En 2019, elle a réussi à s'échapper et a été reconnue comme victime d’esclavage moderne à travers le mécanisme NRM.
Évaluation initiale
Des ONG comme Kalayaan mènent plusieurs entretiens avec les migrants concernés, en se concentrant sur des questions concernant leur voyage vers le Royaume-Uni, leur conditions de travail, leur employeur et les détails de leur fuite.
"Nous posons beaucoup de questions pour pouvoir faire une évaluation", explique Avril Sharp, de Kalayaan. "Les conditions de travail doivent se détériorer au point de devenir de l'esclavage pour que vous puissiez avoir accès aux protections (du gouvernement)".
Après les entretiens, ces organisations de premier secours décident ou non de transmettre le dossier au ministère de l’Intérieur dans le cadre du NRM.
Si un cas ne répond pas aux exigences du NRM, il reste la possibilité d'engager un avocat et de poursuivre l'employeur devant le conseil des prud’hommes britannique. La plupart des travailleurs domestiques assurent toutefois ne pas en avoir les moyens financiers.
Première décision
Si le dossier est renvoyé au ministère de l’Intérieur, une première réponse, appelée "décision fondée sur des motifs raisonnables", est rendue dans un délai d'environ cinq jours ouvrables. Cette première réponse peut être positive ou négative.

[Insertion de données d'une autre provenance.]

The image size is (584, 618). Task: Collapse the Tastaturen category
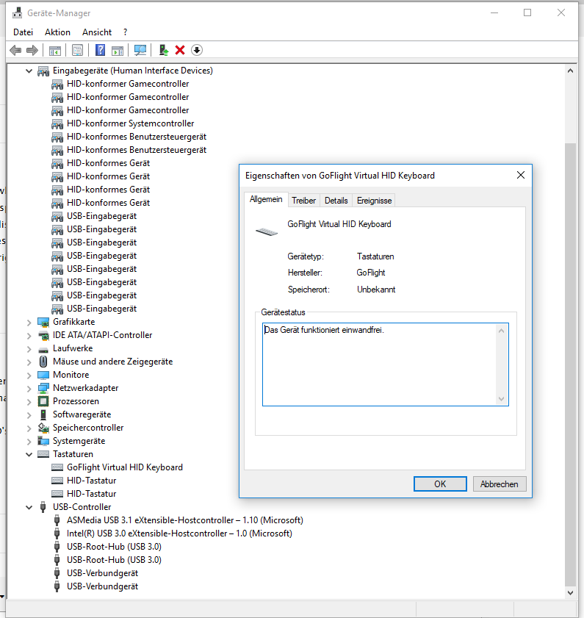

Il est possible de contester une décision négative en faisant appel. L’organisation de premier secours qui a mené l’évaluation initiale peut apporter son aide dans cette démarche. Il est ainsi conseillé de faire appel de toutes les décisions négatives.
Les travailleurs domestiques obtenant une décision positive ont, quant à eux, accès à une aide juridique, à un hébergement et à d'autres formes de soutien généralement assurées par l'Armée du Salut et par d'autres organisations caritatives.
Seconde décision
Après la première décision positive, il peut s'écouler jusqu'à deux ans avant que le mécanisme NRM ne rende sa seconde et dernière "décision fondée sur des motifs définitifs".
Des organisations comme Kalaayan estiment que ce délai est voué à s’allonger car de plus en plus de personnes se disent victimes d'esclavage moderne.
Lorsque la seconde décision est rendu, débute une nouvelle procédure. Le ministère de l’Intérieur détermine notamment la durée pendant laquelle la victime est susceptible de pouvoir rester au Royaume-Uni.
Cette durée dépend de facteurs comme les procédures judiciaires en cours, les demandes d'indemnisation ou d’autres circonstances personnelles.
"Le NRM n'est pas une voie vers une résidence au Royaume-Uni", souligne Avril Sharp. Il ne faut donc pas confondre l’autorisation souvent temporaire de rester au Royaume-Uni dans le cadre du NRM avec un statut de protection internationale ou d'asile.
Les victimes de l'esclavage moderne peuvent toutefois demander l'asile séparément et peuvent invoquer le risque d'être à nouveau victimes de l'esclavage après leur retour dans leur pays d’origine.
Le risque de redevenir victime de maltraitance et d'esclavage
Les délais des différentes réponses des autorités sont également importants, notamment concernant la possibilité de continuer à travailler au Royaume Uni pendant la durée de la procédure.
Si vous recevez une première décision positive au cours des six mois de validité de votre visa de travailleur domestique à l'étranger (ODWV), vous êtes autorisé à exercer un emploi en attendant la deuxième décision définitive.
En revanche, si vous recevez une première décision positive après les six mois de validité de votre ODWV, vous ne serez pas autorisé à travailler légalement en attendant la deuxième décision définitive.
Or, la plupart des travailleurs domestiques étrangers ne peuvent se passer d’un salaire.
Selon Avril Sharp de Kalaayan, de nombreux travailleurs migrants "finissent par être à nouveau maltraités et, dans certains cas, par faire l'objet d'un nouveau trafic."
"Ils finissent souvent par travailler dans l'économie informelle, où ils sont à nouveau soumis à un environnement hostile. Leur statut précaire les rend vulnérables aux employeurs peu scrupuleux qui cherchent à les exploiter."